**Activity:**
Transcribe the records word for word, beginning with the first line and ending with the line that contains "WOW Raven 3774 (54, 1184)"; include nothing else.

**Source material:**
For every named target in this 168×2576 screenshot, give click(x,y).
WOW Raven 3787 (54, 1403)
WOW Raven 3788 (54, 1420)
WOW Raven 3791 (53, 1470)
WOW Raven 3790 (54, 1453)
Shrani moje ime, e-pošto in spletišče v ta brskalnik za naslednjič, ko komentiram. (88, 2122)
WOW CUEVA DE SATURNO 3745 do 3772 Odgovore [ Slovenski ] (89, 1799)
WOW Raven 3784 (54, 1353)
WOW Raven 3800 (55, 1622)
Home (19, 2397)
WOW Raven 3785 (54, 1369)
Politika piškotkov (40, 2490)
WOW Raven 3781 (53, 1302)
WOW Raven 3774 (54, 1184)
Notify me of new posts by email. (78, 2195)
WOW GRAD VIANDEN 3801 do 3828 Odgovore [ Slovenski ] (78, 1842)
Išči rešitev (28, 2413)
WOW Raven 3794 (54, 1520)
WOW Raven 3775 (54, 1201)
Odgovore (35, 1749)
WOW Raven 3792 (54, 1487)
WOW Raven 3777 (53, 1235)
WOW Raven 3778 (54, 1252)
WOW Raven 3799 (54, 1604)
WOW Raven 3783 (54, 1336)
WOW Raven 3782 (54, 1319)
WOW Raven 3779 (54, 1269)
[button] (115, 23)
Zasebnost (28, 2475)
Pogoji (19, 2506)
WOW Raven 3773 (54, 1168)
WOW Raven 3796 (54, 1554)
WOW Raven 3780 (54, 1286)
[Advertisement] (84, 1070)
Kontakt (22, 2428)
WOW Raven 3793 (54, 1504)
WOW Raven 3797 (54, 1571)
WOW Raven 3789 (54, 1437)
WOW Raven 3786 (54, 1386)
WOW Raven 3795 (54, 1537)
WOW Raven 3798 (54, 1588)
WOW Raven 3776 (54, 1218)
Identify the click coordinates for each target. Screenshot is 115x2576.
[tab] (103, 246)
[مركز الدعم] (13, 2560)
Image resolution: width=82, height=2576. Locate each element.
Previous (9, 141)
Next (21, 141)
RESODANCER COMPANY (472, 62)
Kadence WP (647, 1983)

**Answer for this exercise:**
For every named target in this 168×2576 screenshot, give click(x,y).
WOW Raven 3787 (54, 1403)
WOW Raven 3788 (54, 1420)
WOW Raven 3791 (53, 1470)
WOW Raven 3790 (54, 1453)
Shrani moje ime, e-pošto in spletišče v ta brskalnik za naslednjič, ko komentiram. (88, 2122)
WOW CUEVA DE SATURNO 3745 do 3772 Odgovore [ Slovenski ] (89, 1799)
WOW Raven 3784 (54, 1353)
WOW Raven 3800 (55, 1622)
Home (19, 2397)
WOW Raven 3785 (54, 1369)
Politika piškotkov (40, 2490)
WOW Raven 3781 (53, 1302)
WOW Raven 3774 (54, 1184)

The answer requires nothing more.